An OSMPID carries an object's version and the timestamp of its newest child. So when the map moves underneath your reference, a single request can say exactly what changed.
Paste an OSMPID or pick an example. Checked against current OSM state by the service.
OSM identifiers like node/2641352539 are source-local — they
name a record inside one system. They say nothing about whether the thing they point at still
means what it meant when you stored it.
An OSM Persistent ID closes that gap. It combines the source-local reference with version and timestamp semantics, so a service can decide — using only current OSM data — whether the referenced object has meaningfully changed since you recorded it.
No historical snapshots, no diff history, no attic data. The check relies only on what OSM serves today.
The OSM element class — node, way, or relation. Determines how deep the recursive child check must go.
The OSM object's source-local numeric ID. Together with the type it locates the object in the OSM database.
The object version at the time of recording, written @N. A differing current version is the first signal of change.
ISO-8601 UTC timestamp of the most recent child element, found by recursing the dependency tree. Omitted for nodes, which have no children.
url-encoded key[=value] pairs that pin the semantic meaning. If an expected key disappears, the object is considered semantically changed.
Resolve the object by type and id, then walk three checks in order. Any one of them flips the reference to changed.
Fetch the current object and compare its version with the stored one. A higher version is the first and cheapest signal of change.
A way recurses into its member nodes; a relation into all members, ways and relations alike. If
any child's timestamp is newer than latest_child_timestamp, the
object changed. Cycles are guarded by tracking visited elements.
If the OSMPID pins tag keys or values, those must still be present. A vanished amenity key means the object
changed semantically — even at the same version.
Every part carries meaning. Main parts are separated by a semicolon; the version is appended to
the id with @; tags follow a ?, url-encoded and joined by &.
The validate endpoint always returns a definite verdict. Only an unparseable string is an error;
every real-world object state resolves with 200 OK.

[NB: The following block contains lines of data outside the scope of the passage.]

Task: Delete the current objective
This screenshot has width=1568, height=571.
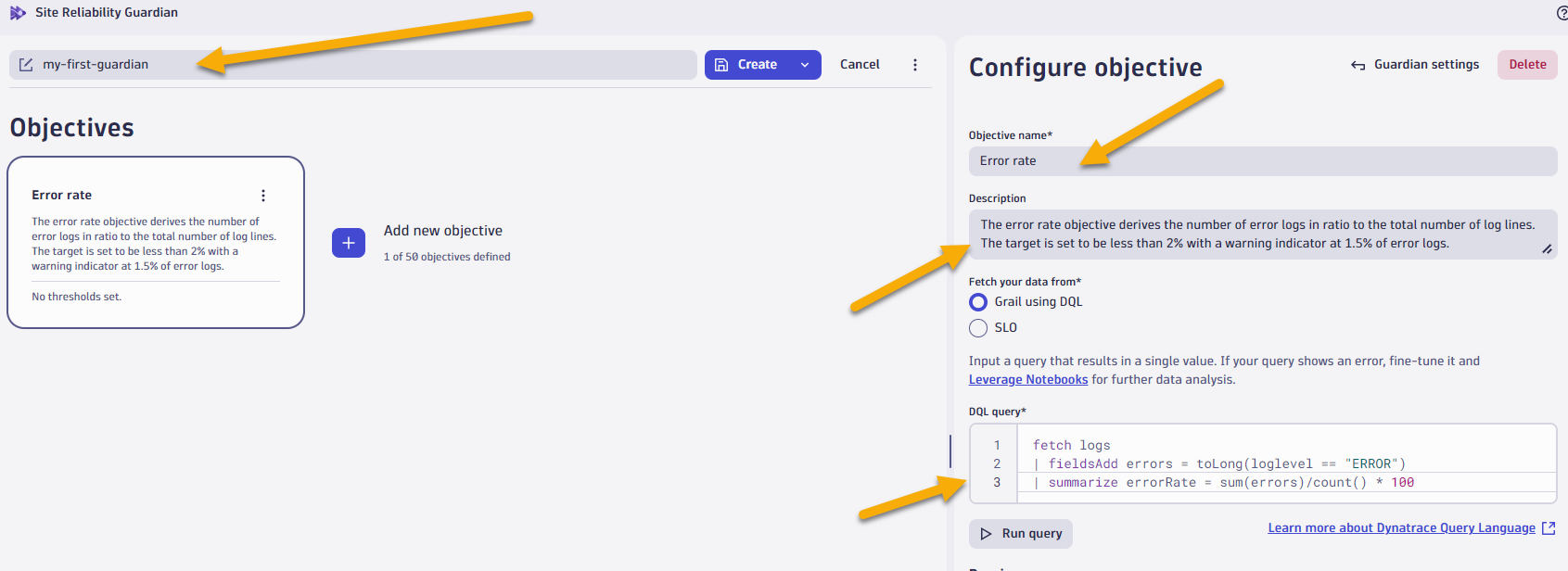Action: (1527, 65)
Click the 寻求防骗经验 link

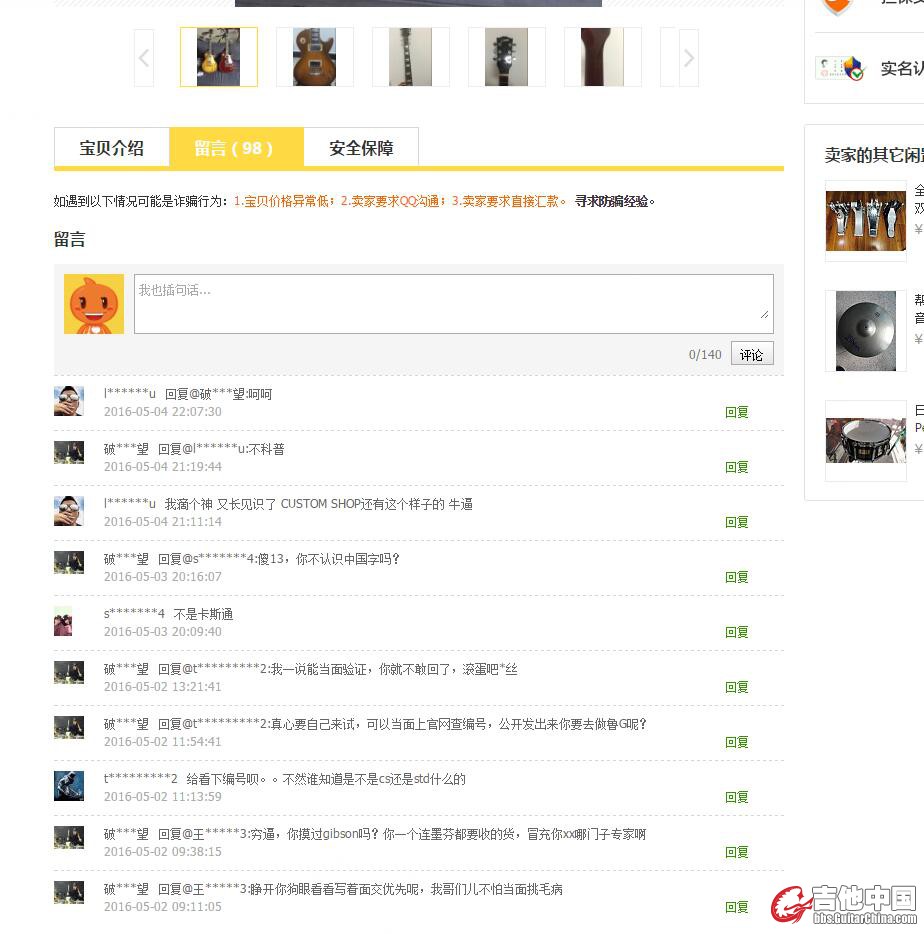[x=612, y=201]
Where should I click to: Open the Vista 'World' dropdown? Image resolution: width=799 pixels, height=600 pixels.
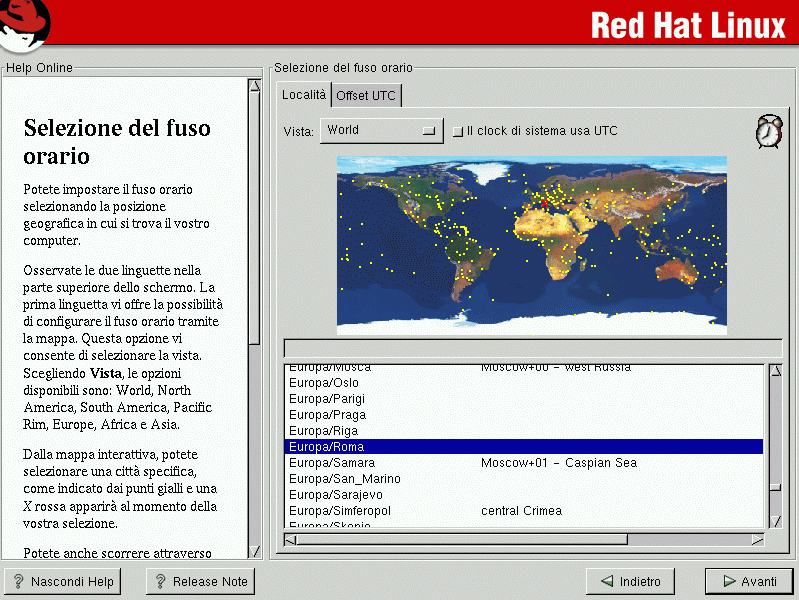tap(381, 130)
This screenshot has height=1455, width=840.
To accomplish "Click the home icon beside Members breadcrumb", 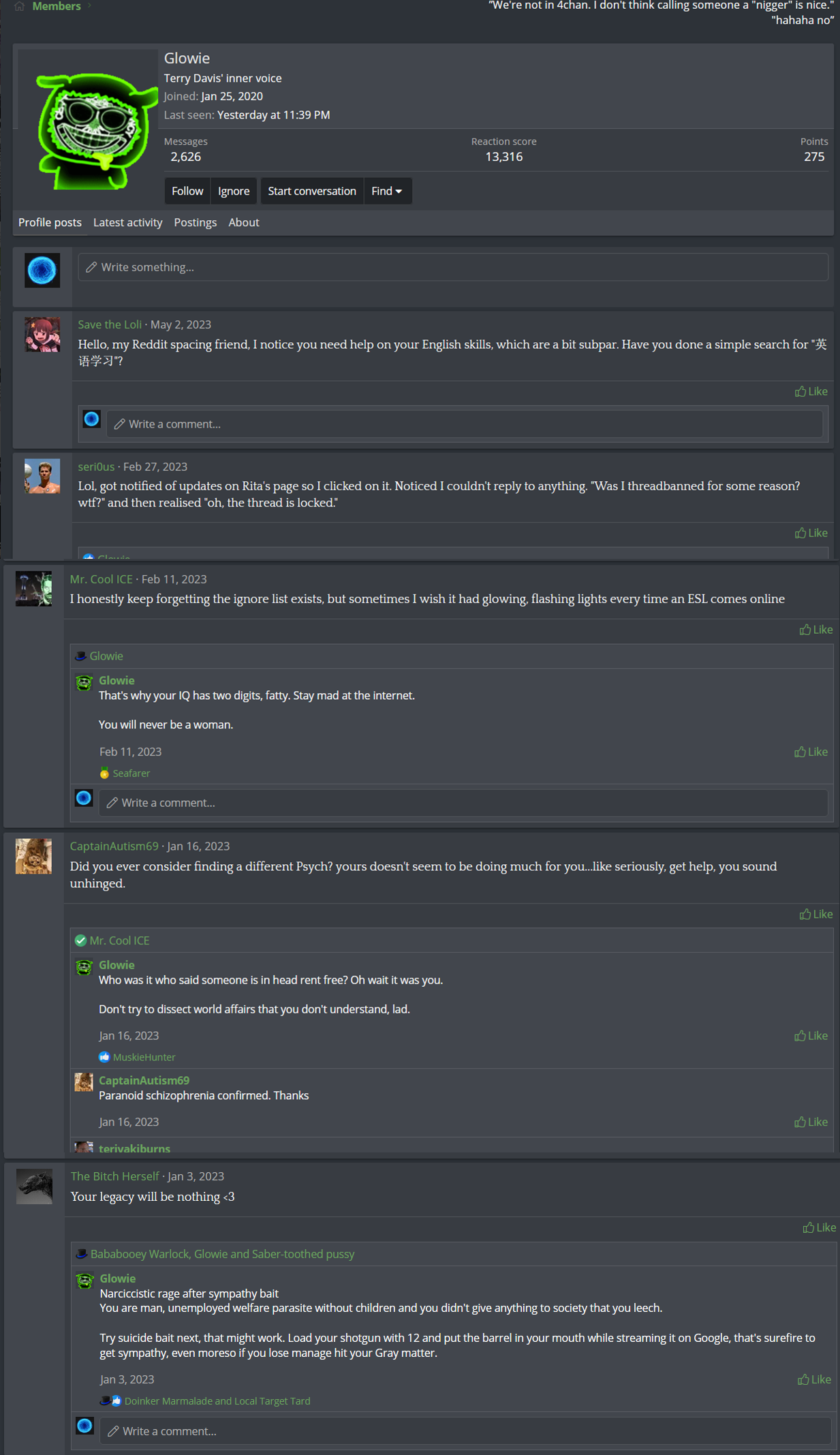I will (x=19, y=6).
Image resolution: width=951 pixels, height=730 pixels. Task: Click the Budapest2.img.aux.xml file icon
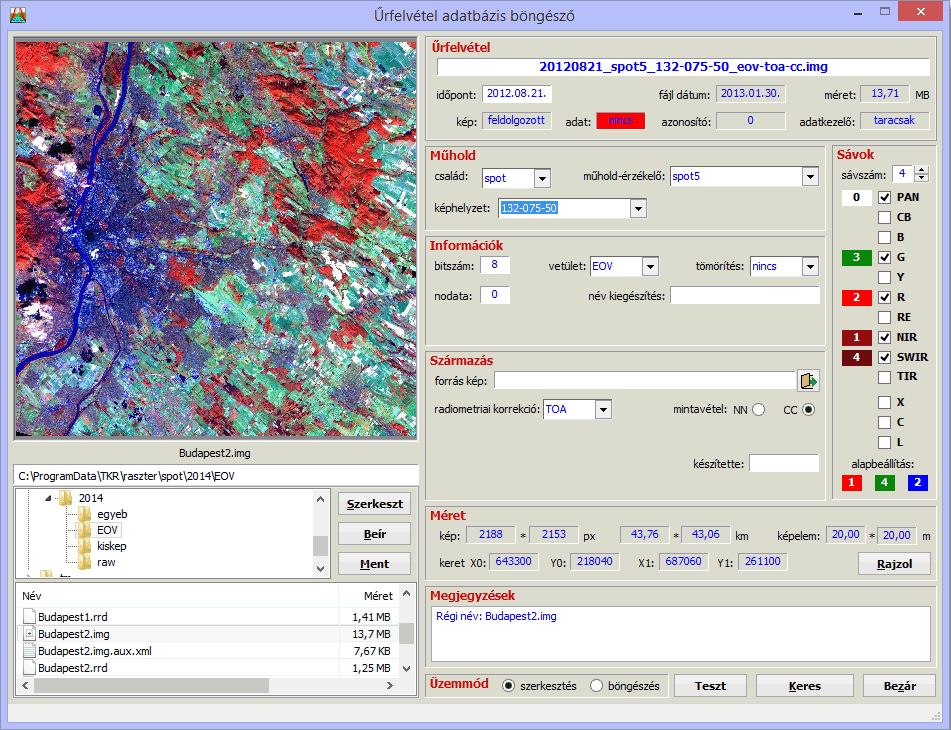[x=29, y=651]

| Result | Status | Reason |
|---|---|---|
| Unchanged | 200 OK | Version, children and tags all match. |
| Changed | 200 OK | Version, a child element or a tag changed. A new OSMPID is returned. |
| Deleted | 200 OK | The object is no longer visible. |
| Unknown | 200 OK | This type + id never existed. |
| Malformed | 422 | The string failed to parse. |
One GET, one url-encoded id. The response carries a Last-Modified header
with the computed latest timestamp — ready to become the next latest_child_timestamp.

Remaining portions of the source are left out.